11.6. Waiver. A waiver of any right or remedy under the Contract or by law is only effective if given in writing and shall not be deemed a waiver of any subsequent right or remedy. A failure or delay by a party to exercise any right or remedy provided under the Contract or by law shall not constitute a waiver of that or any other right or remedy, nor shall it prevent or restrict any further exercise of that or any other right or remedy. No single or partial exercise of any right or remedy provided under the Contract or by law shall prevent or restrict the further exercise of that or any other right or remedy.
11.7. Severance. If any provision or part-provision of the Contract is or becomes invalid, illegal or unenforceable, it shall be deemed deleted, but that shall not affect the validity and enforceability of the rest of this agreement. If any provision or part-provision of this Contract deleted under this clause 11.7 the parties shall negotiate in good faith to agree a replacement provision that, to the greatest extent possible, achieves the intended commercial result of the original provision.

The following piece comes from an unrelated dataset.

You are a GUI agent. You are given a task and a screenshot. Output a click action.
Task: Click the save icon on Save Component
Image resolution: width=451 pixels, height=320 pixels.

- (a) Any notice or other communication given to a party under or in connection with the Contract shall be in writing and shall be delivered by hand or by pre-paid first-class post or other next working day delivery service at its registered office (if a company) or its principal place of business (in any other case); or sent by email.
- (b) Any notice or communication shall be deemed to have been received: if delivered by hand, at the time the notice is left at the proper address; if sent by pre-paid first-class post or other next working day delivery service, at 9.00 am on the second Business Day after posting; or if sent by email at the time of transmission, or, if this time falls outside business hours in the place of receipt, when business hours resume. In this clause 11.8(b), business hours means 9.00am to 5.00pm Monday to Friday on a day that is not a public holiday in the place of receipt.
- (c) This clause 11.8 does not apply to the service of any proceedings or other documents in any legal action or, where applicable, any other method of dispute resolution.
11.9. Third party rights. Unless it expressly states otherwise, the Contract does not give rise to any rights under the Contracts (Rights of Third Parties) Act 1999 to enforce any term of the Contract.
11.10. Governing law. The Contract, and any dispute or claim (including non-contractual disputes or claims) arising out of or in connection with it or its subject matter or formation shall be governed by, and construed in accordance with the law of England and Wales.
11.11. Jurisdiction. Each party irrevocably agrees that the courts of England and Wales shall have exclusive jurisdiction to settle any dispute or claim (including non-contractual disputes or claims) arising out of or in connection with the Contract or its subject matter or formation.